The beautiful simplicity of this language goes home to the heart of every reader. We picture Noah in his isolation, in his apparent desolateness and hopelessness, his ark alone upon the wide-spreading waters, and no living soul to hail him and to cheer him with good news. Had he thought himself forsaken and forgotten, his ark 'alone on a wide, wide sea,' we could not have wondered. But 'God remembered Noah'. When the Scriptures speak of the remembrance of God, it is usually remembrance 'for good'. So it is here.

I. The Purpose of God's Remembrance.

( a ) To deliver him from danger. The provision of the ark, into which God had appointed that Noah and his family should enter for refuge, was a measure of safety; but it now seemed as though the very refuge was itself a source of danger. How long could such a captivity with its attendant privations be endured? Were the members of this rescued family to be left to drift upon the waters and to perish? These questions were answered by the Lord remembering Noah. Let such as are placed in circumstances of peril, hardship, and anxiety be assured that whilst they remember and call upon God He will remember and will not forsake them.

( b ) To reward him for his piety. Noah had been 'faithful among the faithless,' had maintained the true religion amidst prevailing corruptions. And God did not forget His servant's justice and devout-ness, but treated him with a discriminating favour. As Nehemiah afterwards entreated God to remember him for good, and to remember his works, so now doubtless the second father of the race called upon the Lord God. And his cry was not unheeded, for the Lord remembered him in mercy.

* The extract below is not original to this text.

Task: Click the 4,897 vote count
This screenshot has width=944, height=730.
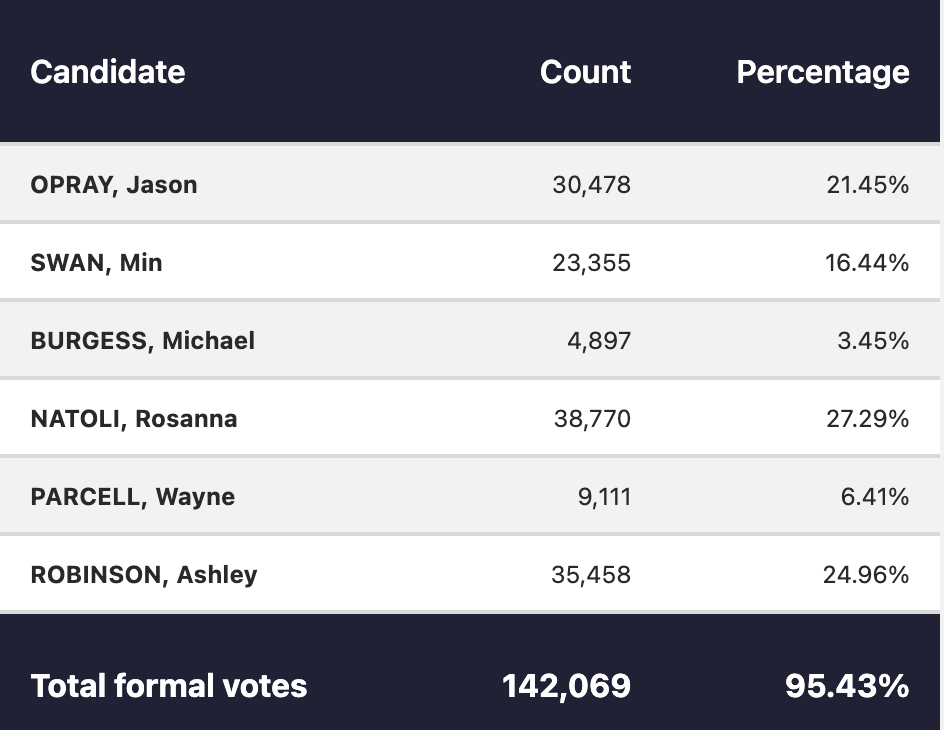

( c ) To establish with him an unchanging covenant. 'God remembered Noah' to such good purpose as to undertake on his behalf, and on behalf of his posterity, engagements which have proved most advantageous and beneficial to the race. The promise was given that the waters should no more submerge the earth, that the seasons should pursue their regular and uninterrupted course; and these promises were confirmed by a sign, the bow in the clouds, at the sight of which the heart is still cheered and the hope is still inspired.

II. The Character of God's Remembrance.

( a ) It is individual. 'Noah, and every living thing.' Man has the power of generalizing; but it is his imperfection that necessitates the expedient; imperfection of memory and general intellectual power; imperfection of sympathy. Every thing and every heart is present to God in its distinctiveness of individuality and condition. The very hairs of your head are numbered; He hears the young ravens when they cry.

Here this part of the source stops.